═══ RECORDS SUPPLIED

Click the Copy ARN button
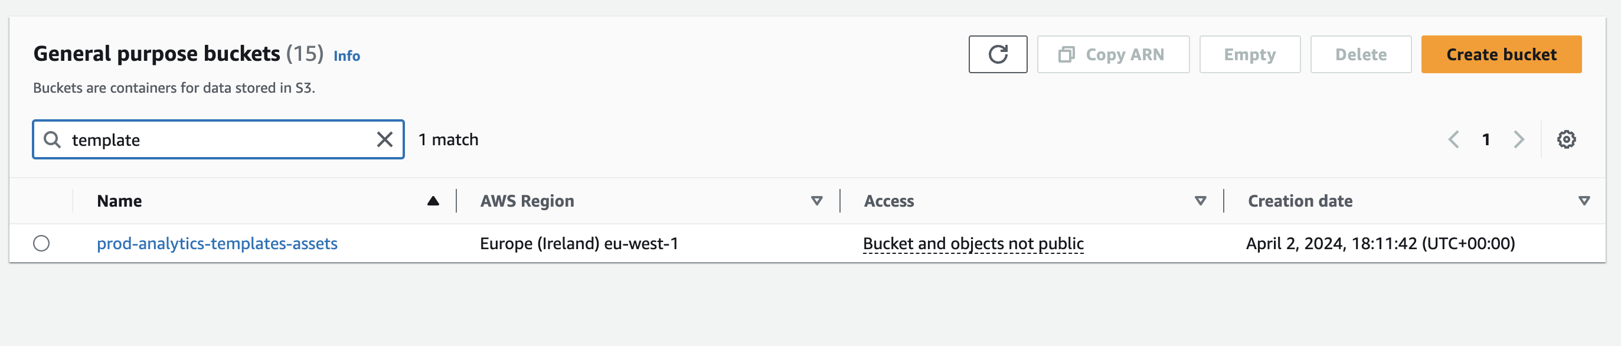Image resolution: width=1621 pixels, height=346 pixels. (x=1113, y=55)
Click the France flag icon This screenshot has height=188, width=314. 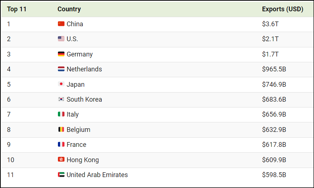pyautogui.click(x=61, y=144)
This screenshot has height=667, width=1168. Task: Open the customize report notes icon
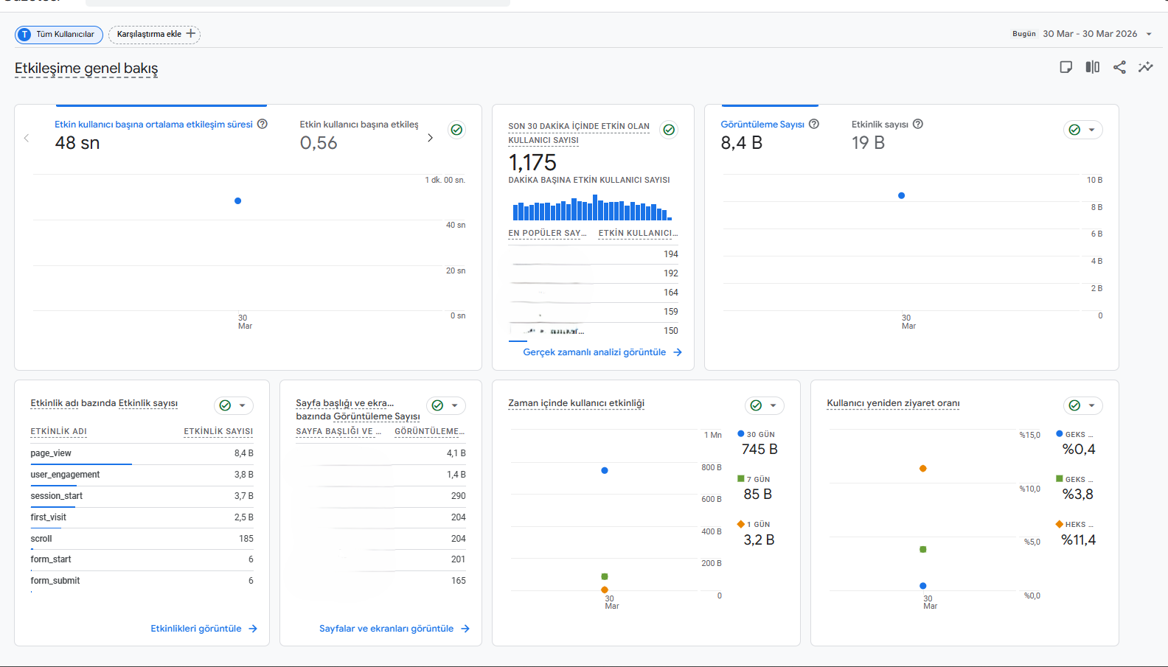pos(1066,67)
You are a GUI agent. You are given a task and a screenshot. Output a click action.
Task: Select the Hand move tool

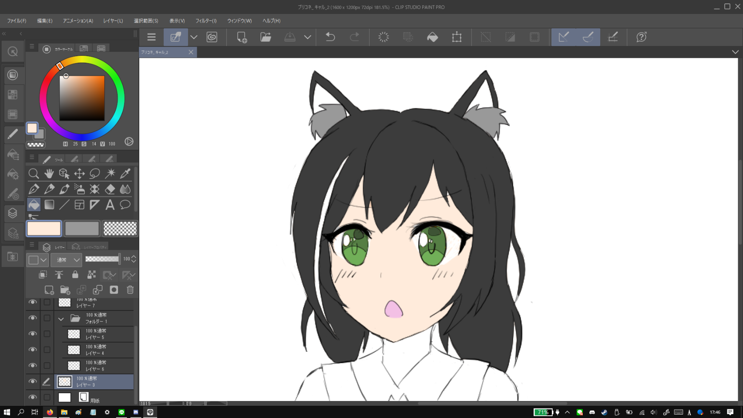coord(49,174)
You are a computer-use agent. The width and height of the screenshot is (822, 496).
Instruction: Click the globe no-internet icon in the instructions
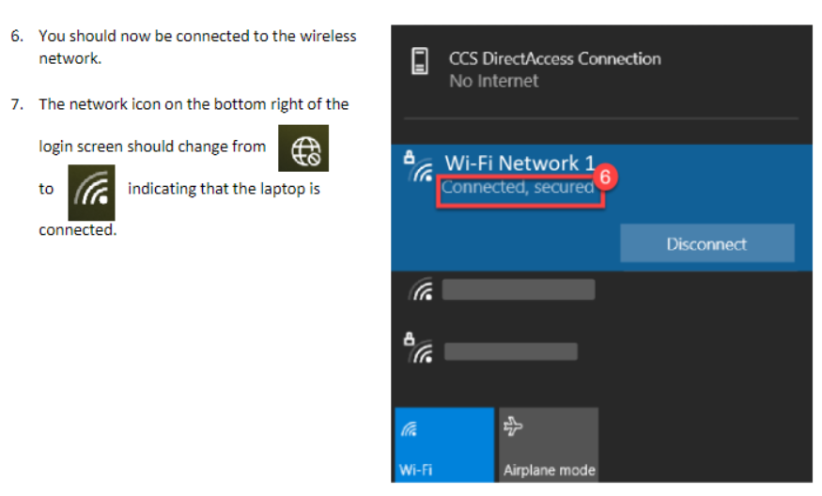(x=303, y=148)
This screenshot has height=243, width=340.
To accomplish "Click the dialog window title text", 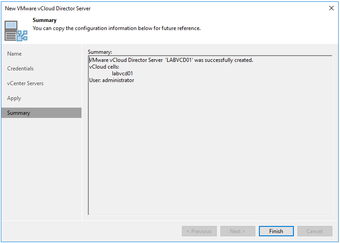I will click(x=47, y=8).
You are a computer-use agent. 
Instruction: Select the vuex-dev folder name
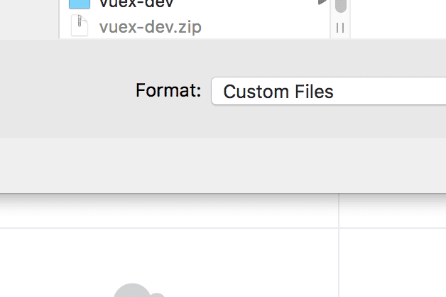tap(136, 4)
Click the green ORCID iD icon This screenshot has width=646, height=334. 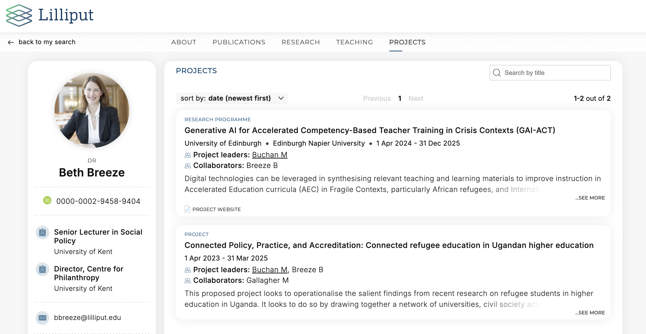click(47, 200)
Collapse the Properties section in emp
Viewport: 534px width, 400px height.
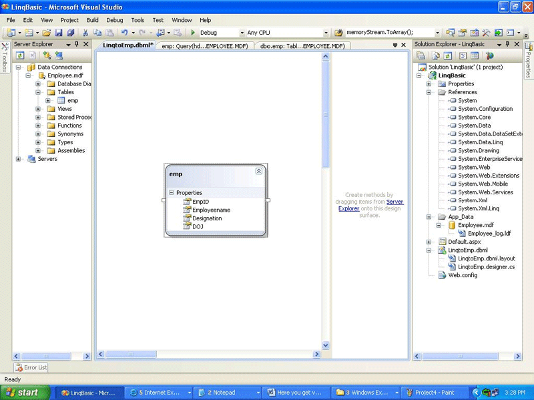(172, 193)
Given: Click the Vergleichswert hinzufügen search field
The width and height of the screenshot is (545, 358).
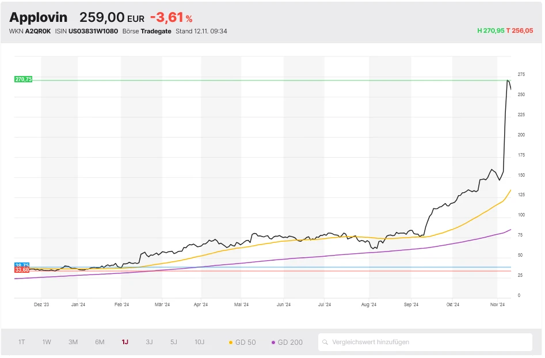Looking at the screenshot, I should (426, 342).
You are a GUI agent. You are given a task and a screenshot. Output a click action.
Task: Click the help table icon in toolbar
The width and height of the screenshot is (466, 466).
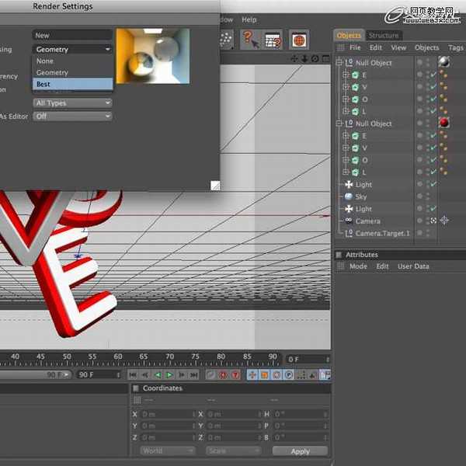273,40
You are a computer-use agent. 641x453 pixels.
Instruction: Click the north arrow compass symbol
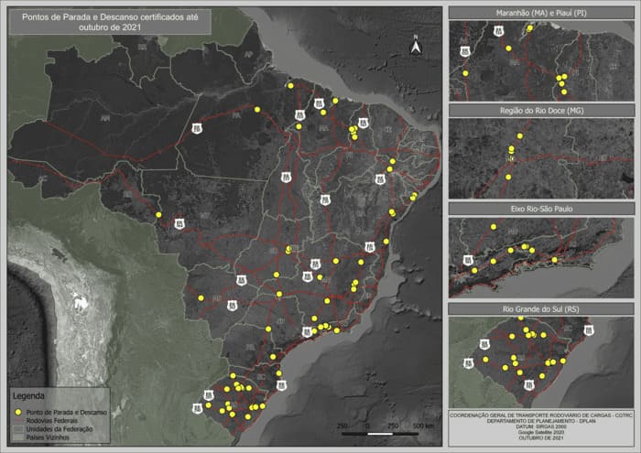click(x=415, y=46)
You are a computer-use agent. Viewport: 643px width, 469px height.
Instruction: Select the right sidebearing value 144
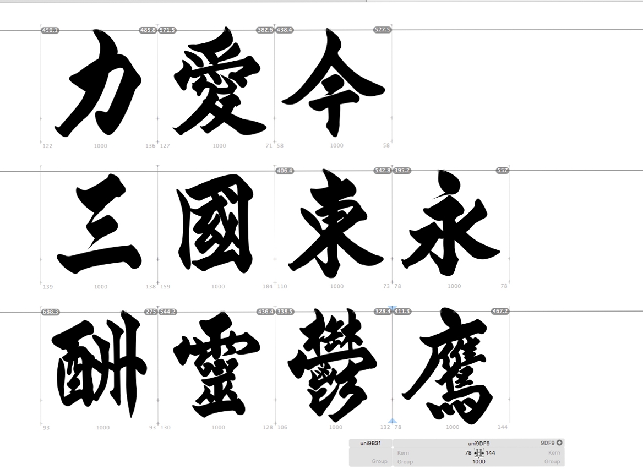(x=491, y=453)
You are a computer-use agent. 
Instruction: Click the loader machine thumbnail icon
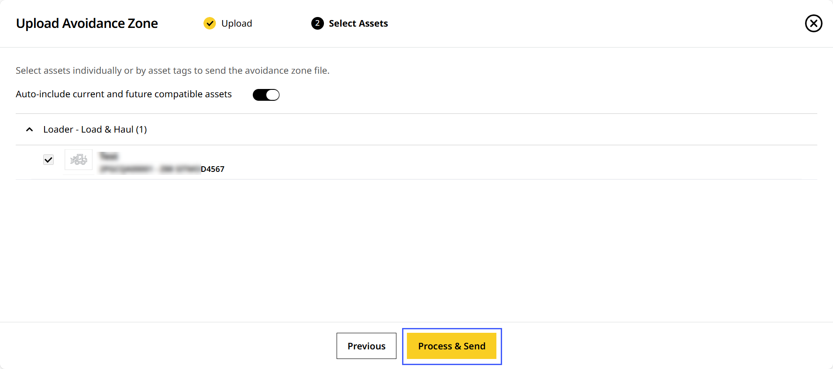pos(79,160)
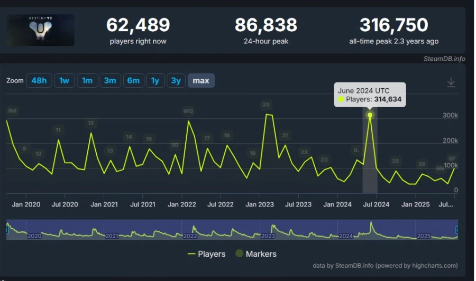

══════

*TASK TO CARRY OUT*. Look through the records for the word "computer". Every line that has it should be copied.

*SOLUTION FOR THIS TASK*.
You are a computer-use agent. The width and height of the screenshot is (822, 496).
You are a computer-use agent. 
You are a computer-use agent. 641x453 pixels.
You are a computer-use agent. Viewport: 643px width, 469px height.
You are a computer-use agent. 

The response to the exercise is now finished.